### EXERCISE PROMPT
Return every line below that contains the string "width", treating uppercase and lowercase as different.

### Entries taken from a collection
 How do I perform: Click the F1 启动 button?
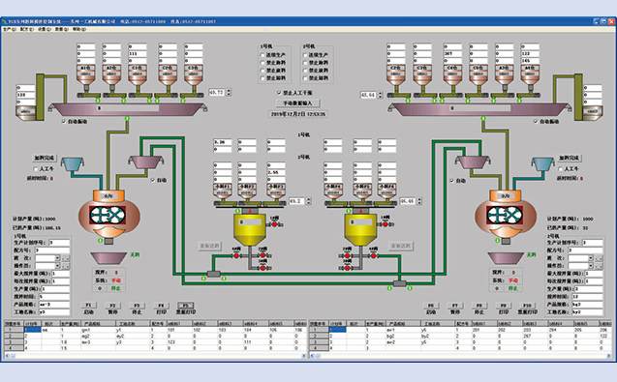coord(88,306)
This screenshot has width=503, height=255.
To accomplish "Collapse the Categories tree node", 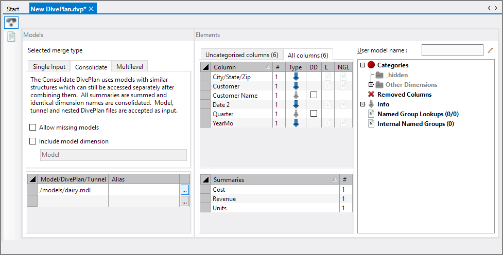I will (363, 65).
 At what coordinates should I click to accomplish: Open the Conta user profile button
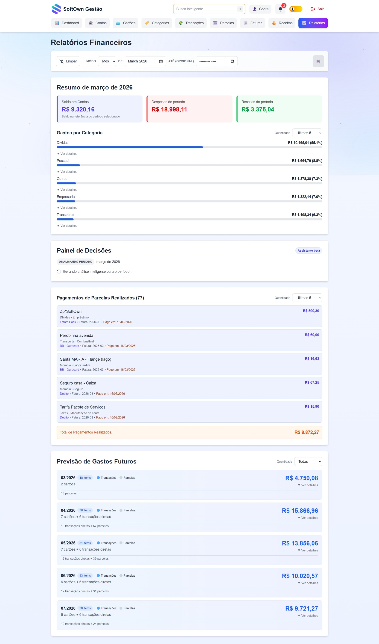[x=260, y=9]
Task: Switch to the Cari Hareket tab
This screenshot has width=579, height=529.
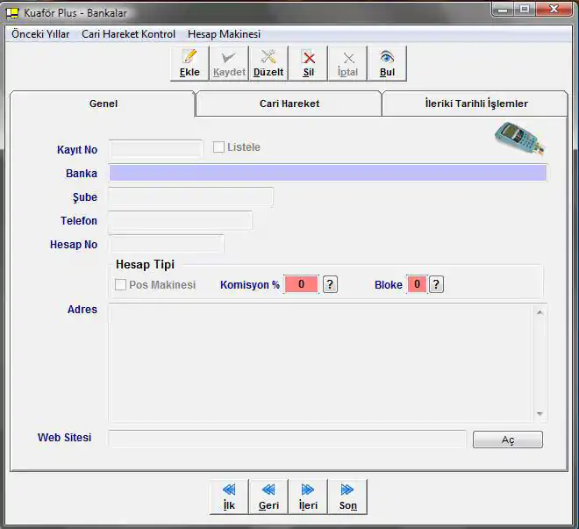Action: tap(289, 104)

### RESPONSE TO THIS TASK
This screenshot has width=503, height=255.
This screenshot has width=579, height=529.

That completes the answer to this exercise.